- [課題の要件] 「Open the Built」を含む行から「coord(19,32)」を含む行まで（両端を含む）を、1行につき1つの文字列とするJSONリストに変えてもらえますか？空行は除いてください。

- [表示データ]
______________________________

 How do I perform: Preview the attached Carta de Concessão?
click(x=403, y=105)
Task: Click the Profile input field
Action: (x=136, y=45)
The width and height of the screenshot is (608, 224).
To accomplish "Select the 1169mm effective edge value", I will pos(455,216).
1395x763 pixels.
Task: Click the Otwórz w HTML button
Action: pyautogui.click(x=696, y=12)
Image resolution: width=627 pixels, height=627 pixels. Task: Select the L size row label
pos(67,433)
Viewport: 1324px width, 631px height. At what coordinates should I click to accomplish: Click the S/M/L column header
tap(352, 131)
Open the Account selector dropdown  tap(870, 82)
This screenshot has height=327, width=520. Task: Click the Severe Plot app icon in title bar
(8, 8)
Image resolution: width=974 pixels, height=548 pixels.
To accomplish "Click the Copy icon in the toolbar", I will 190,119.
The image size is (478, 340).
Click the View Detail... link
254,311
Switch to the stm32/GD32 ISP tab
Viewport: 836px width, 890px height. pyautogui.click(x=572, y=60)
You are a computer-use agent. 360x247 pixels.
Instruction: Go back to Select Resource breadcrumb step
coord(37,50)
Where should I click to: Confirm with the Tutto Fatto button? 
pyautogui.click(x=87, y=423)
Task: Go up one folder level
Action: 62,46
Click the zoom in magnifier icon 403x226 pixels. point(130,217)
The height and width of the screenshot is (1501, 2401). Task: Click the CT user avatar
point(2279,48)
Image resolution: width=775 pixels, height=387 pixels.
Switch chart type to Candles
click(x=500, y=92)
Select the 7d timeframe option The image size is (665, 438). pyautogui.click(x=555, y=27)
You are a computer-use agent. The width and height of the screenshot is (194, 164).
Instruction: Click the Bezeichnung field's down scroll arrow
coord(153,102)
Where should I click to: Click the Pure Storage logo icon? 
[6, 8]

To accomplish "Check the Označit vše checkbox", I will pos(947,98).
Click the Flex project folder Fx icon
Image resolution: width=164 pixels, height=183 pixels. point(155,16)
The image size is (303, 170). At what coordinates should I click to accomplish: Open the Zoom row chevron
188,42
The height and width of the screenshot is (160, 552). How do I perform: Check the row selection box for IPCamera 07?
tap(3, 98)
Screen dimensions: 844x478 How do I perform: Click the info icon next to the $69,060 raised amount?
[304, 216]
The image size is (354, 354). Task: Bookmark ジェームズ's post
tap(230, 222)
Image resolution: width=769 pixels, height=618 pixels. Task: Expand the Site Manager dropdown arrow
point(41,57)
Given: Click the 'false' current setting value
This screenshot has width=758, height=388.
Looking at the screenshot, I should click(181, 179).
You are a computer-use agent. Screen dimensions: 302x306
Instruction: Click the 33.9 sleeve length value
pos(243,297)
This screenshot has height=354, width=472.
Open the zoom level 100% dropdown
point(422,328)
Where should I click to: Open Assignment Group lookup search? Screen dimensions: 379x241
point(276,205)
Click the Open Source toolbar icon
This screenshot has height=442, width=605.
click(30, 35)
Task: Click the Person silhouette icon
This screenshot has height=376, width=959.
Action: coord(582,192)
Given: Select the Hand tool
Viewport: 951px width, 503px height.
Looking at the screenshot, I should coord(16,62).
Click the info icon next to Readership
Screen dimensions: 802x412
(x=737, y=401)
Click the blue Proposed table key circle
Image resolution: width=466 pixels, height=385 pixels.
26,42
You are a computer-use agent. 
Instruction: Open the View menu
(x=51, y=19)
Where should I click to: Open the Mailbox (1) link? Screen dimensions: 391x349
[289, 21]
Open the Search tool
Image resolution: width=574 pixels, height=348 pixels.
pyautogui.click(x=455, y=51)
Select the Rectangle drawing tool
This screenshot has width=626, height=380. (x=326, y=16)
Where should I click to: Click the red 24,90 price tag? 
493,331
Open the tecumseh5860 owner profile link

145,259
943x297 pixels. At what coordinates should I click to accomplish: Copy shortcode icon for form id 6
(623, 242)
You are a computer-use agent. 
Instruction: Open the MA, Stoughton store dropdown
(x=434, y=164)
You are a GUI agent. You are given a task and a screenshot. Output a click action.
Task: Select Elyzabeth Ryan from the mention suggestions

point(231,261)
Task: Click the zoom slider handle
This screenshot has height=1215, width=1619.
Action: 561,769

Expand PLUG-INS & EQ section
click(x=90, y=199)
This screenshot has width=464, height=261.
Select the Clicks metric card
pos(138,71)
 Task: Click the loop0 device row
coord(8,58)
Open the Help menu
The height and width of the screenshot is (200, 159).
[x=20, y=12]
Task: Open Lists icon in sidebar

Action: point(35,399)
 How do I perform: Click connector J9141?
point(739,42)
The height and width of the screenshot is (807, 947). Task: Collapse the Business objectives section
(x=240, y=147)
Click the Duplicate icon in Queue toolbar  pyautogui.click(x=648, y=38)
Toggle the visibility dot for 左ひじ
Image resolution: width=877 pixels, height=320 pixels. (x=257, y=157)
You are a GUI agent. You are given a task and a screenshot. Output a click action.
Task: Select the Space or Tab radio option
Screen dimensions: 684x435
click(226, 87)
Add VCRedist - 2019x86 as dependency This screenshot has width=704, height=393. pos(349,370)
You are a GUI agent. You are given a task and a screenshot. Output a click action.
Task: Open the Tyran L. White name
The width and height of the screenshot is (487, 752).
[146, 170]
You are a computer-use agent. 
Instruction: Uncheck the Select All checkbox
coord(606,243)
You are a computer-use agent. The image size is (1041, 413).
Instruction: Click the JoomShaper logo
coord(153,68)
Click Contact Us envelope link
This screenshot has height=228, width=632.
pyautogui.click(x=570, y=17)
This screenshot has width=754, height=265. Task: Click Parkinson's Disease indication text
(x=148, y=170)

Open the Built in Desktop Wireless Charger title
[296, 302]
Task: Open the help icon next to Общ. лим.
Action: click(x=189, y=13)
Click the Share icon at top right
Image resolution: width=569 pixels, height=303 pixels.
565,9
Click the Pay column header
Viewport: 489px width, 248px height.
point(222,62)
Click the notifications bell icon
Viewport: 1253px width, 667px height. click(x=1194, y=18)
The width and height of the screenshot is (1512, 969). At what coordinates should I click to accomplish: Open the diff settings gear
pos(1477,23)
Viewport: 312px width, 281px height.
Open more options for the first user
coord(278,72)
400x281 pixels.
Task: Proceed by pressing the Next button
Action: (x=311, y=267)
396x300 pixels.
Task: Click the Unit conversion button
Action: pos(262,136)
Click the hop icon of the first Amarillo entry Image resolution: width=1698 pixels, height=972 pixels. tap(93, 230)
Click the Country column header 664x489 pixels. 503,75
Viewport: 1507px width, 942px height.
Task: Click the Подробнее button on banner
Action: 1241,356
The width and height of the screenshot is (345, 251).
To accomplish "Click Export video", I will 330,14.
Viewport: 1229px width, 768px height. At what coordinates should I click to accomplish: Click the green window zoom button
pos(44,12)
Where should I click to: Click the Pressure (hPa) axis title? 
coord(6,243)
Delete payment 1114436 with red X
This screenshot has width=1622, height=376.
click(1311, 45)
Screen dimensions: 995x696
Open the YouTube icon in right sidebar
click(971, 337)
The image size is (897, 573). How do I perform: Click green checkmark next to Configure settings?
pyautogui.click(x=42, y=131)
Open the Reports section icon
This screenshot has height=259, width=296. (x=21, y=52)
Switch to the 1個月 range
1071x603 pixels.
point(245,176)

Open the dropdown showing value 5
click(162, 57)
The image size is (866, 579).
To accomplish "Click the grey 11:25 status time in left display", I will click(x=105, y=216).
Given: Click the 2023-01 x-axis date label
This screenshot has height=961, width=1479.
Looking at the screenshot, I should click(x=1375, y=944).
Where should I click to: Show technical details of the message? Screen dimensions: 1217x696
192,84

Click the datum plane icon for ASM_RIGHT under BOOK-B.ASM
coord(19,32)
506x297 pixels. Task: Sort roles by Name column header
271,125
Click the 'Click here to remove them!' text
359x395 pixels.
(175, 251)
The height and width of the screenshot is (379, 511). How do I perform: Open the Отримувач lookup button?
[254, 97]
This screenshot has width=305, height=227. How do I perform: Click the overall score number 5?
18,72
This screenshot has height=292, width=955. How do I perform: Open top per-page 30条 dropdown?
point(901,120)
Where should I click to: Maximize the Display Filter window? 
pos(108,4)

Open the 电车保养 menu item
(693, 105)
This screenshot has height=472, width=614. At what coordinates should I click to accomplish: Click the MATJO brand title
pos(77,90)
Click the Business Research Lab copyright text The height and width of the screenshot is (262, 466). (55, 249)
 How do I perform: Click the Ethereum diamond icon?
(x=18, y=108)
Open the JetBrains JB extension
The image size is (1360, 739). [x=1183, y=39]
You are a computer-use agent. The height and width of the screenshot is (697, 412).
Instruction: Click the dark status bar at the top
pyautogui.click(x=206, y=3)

______________________________

- [完成した課題]
[
  "Open the Built in Desktop Wireless Charger title",
  "[296, 302]",
  "Task: Open the help icon next to Общ. лим.",
  "Action: click(x=189, y=13)",
  "Click the Share icon at top right",
  "Image resolution: width=569 pixels, height=303 pixels.",
  "565,9",
  "Click the Pay column header",
  "Viewport: 489px width, 248px height.",
  "point(222,62)",
  "Click the notifications bell icon",
  "Viewport: 1253px width, 667px height. click(x=1194, y=18)",
  "The width and height of the screenshot is (1512, 969). At what coordinates should I click to accomplish: Open the diff settings gear",
  "pos(1477,23)",
  "Viewport: 312px width, 281px height.",
  "Open more options for the first user",
  "coord(278,72)",
  "400x281 pixels.",
  "Task: Proceed by pressing the Next button",
  "Action: (x=311, y=267)",
  "396x300 pixels.",
  "Task: Click the Unit conversion button",
  "Action: pos(262,136)",
  "Click the hop icon of the first Amarillo entry Image resolution: width=1698 pixels, height=972 pixels. tap(93, 230)",
  "Click the Country column header 664x489 pixels. 503,75",
  "Viewport: 1507px width, 942px height.",
  "Task: Click the Подробнее button on banner",
  "Action: 1241,356",
  "The width and height of the screenshot is (345, 251).",
  "To accomplish \"Click Export video\", I will 330,14.",
  "Viewport: 1229px width, 768px height. At what coordinates should I click to accomplish: Click the green window zoom button",
  "pos(44,12)",
  "Where should I click to: Click the Pressure (hPa) axis title? ",
  "coord(6,243)",
  "Delete payment 1114436 with red X",
  "This screenshot has width=1622, height=376.",
  "click(1311, 45)",
  "Screen dimensions: 995x696",
  "Open the YouTube icon in right sidebar",
  "click(971, 337)",
  "The image size is (897, 573). How do I perform: Click green checkmark next to Configure settings?",
  "pyautogui.click(x=42, y=131)",
  "Open the Reports section icon",
  "This screenshot has height=259, width=296. (x=21, y=52)",
  "Switch to the 1個月 range",
  "1071x603 pixels.",
  "point(245,176)",
  "Open the dropdown showing value 5",
  "click(162, 57)",
  "The image size is (866, 579).",
  "To accomplish \"Click the grey 11:25 status time in left display\", I will click(x=105, y=216).",
  "Given: Click the 2023-01 x-axis date label",
  "This screenshot has height=961, width=1479.",
  "Looking at the screenshot, I should click(x=1375, y=944).",
  "Where should I click to: Show technical details of the message? Screen dimensions: 1217x696",
  "192,84",
  "Click the datum plane icon for ASM_RIGHT under BOOK-B.ASM",
  "coord(19,32)"
]